§ Work to be completed:
Which lines run from the start of the data below to the line containing "Task: Click the Get Security Code button"? Set them down exactly, with none added.

== Exercise material ==

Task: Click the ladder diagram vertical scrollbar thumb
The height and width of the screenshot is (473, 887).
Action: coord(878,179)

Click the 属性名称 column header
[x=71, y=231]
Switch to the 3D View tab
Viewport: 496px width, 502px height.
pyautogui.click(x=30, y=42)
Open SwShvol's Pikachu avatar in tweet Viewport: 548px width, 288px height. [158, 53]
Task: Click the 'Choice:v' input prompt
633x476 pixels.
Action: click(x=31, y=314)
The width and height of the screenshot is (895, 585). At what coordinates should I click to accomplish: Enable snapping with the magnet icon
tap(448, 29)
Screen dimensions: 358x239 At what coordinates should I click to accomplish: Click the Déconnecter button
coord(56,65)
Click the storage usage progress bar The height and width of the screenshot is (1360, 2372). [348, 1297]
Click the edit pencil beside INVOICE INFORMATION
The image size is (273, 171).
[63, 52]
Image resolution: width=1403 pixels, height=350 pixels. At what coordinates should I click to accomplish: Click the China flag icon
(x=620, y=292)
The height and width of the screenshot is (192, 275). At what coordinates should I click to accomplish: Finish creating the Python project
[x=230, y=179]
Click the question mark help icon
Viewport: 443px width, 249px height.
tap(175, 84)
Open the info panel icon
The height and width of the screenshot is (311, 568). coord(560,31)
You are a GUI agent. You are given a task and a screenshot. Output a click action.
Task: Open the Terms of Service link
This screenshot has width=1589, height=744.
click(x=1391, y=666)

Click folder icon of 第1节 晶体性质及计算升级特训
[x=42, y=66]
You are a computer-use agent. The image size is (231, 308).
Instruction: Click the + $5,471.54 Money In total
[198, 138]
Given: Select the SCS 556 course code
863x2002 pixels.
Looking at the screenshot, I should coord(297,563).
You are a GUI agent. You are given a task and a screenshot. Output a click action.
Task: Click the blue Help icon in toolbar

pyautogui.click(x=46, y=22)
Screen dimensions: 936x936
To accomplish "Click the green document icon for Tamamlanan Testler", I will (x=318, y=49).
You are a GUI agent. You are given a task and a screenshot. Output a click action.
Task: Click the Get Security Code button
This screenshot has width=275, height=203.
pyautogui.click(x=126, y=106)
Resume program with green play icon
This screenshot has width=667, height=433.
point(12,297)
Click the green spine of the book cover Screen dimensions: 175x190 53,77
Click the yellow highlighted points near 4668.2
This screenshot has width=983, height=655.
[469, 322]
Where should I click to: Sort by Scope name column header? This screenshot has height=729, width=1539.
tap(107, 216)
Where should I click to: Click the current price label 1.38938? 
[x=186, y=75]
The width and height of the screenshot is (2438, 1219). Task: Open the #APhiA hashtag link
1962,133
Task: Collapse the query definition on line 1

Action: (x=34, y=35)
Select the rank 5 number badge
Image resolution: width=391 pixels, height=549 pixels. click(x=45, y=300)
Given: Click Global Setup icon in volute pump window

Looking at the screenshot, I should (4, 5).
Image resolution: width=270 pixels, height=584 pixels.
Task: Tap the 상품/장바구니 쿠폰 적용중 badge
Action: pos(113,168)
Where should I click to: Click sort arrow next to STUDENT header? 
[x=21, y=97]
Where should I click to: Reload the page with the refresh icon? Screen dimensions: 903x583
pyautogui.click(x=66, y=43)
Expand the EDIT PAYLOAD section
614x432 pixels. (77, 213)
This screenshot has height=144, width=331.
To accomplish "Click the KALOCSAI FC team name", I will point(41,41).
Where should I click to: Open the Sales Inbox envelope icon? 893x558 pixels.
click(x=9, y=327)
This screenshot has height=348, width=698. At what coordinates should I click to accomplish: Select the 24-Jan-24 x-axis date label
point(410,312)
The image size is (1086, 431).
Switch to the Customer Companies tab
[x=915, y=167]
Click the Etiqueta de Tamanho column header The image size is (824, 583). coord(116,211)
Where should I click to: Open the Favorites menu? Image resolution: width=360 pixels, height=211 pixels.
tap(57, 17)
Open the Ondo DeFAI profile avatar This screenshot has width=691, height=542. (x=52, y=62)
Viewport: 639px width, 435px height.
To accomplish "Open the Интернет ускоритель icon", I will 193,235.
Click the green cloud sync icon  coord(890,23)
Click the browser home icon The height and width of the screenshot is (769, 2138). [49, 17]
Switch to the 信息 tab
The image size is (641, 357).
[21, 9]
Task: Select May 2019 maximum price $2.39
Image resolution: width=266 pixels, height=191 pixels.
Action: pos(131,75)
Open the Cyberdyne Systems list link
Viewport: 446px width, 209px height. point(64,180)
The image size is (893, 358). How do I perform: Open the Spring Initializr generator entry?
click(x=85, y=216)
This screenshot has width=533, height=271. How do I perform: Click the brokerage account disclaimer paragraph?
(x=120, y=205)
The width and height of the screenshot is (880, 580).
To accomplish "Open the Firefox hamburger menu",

===

§ Response to the task:
Task: Click the ladder diagram vertical scrollbar thumb
The height and width of the screenshot is (473, 887).
Action: coord(878,179)

Click the 属性名称 column header
[x=71, y=231]
Switch to the 3D View tab
Viewport: 496px width, 502px height.
pyautogui.click(x=30, y=42)
Open SwShvol's Pikachu avatar in tweet Viewport: 548px width, 288px height. [158, 53]
Task: Click the 'Choice:v' input prompt
633x476 pixels.
Action: click(x=31, y=314)
The width and height of the screenshot is (895, 585). At what coordinates should I click to accomplish: Enable snapping with the magnet icon
tap(448, 29)
Screen dimensions: 358x239 At what coordinates should I click to accomplish: Click the Déconnecter button
coord(56,65)
Click the storage usage progress bar The height and width of the screenshot is (1360, 2372). [348, 1297]
Click the edit pencil beside INVOICE INFORMATION
The image size is (273, 171).
[63, 52]
Image resolution: width=1403 pixels, height=350 pixels. At what coordinates should I click to accomplish: Click the China flag icon
(x=620, y=292)
The height and width of the screenshot is (192, 275). At what coordinates should I click to accomplish: Finish creating the Python project
[x=230, y=179]
Click the question mark help icon
Viewport: 443px width, 249px height.
tap(175, 84)
Open the info panel icon
The height and width of the screenshot is (311, 568). coord(560,31)
You are a GUI agent. You are given a task and a screenshot. Output a click action.
Task: Open the Terms of Service link
This screenshot has width=1589, height=744.
click(x=1391, y=666)

Click folder icon of 第1节 晶体性质及计算升级特训
[x=42, y=66]
You are a computer-use agent. The image size is (231, 308).
Instruction: Click the + $5,471.54 Money In total
[198, 138]
Given: Select the SCS 556 course code
863x2002 pixels.
Looking at the screenshot, I should coord(297,563).
You are a GUI agent. You are given a task and a screenshot. Output a click action.
Task: Click the blue Help icon in toolbar

pyautogui.click(x=46, y=22)
Screen dimensions: 936x936
To accomplish "Click the green document icon for Tamamlanan Testler", I will (x=318, y=49).
You are a GUI agent. You are given a task and a screenshot. Output a click action.
Task: Click the Get Security Code button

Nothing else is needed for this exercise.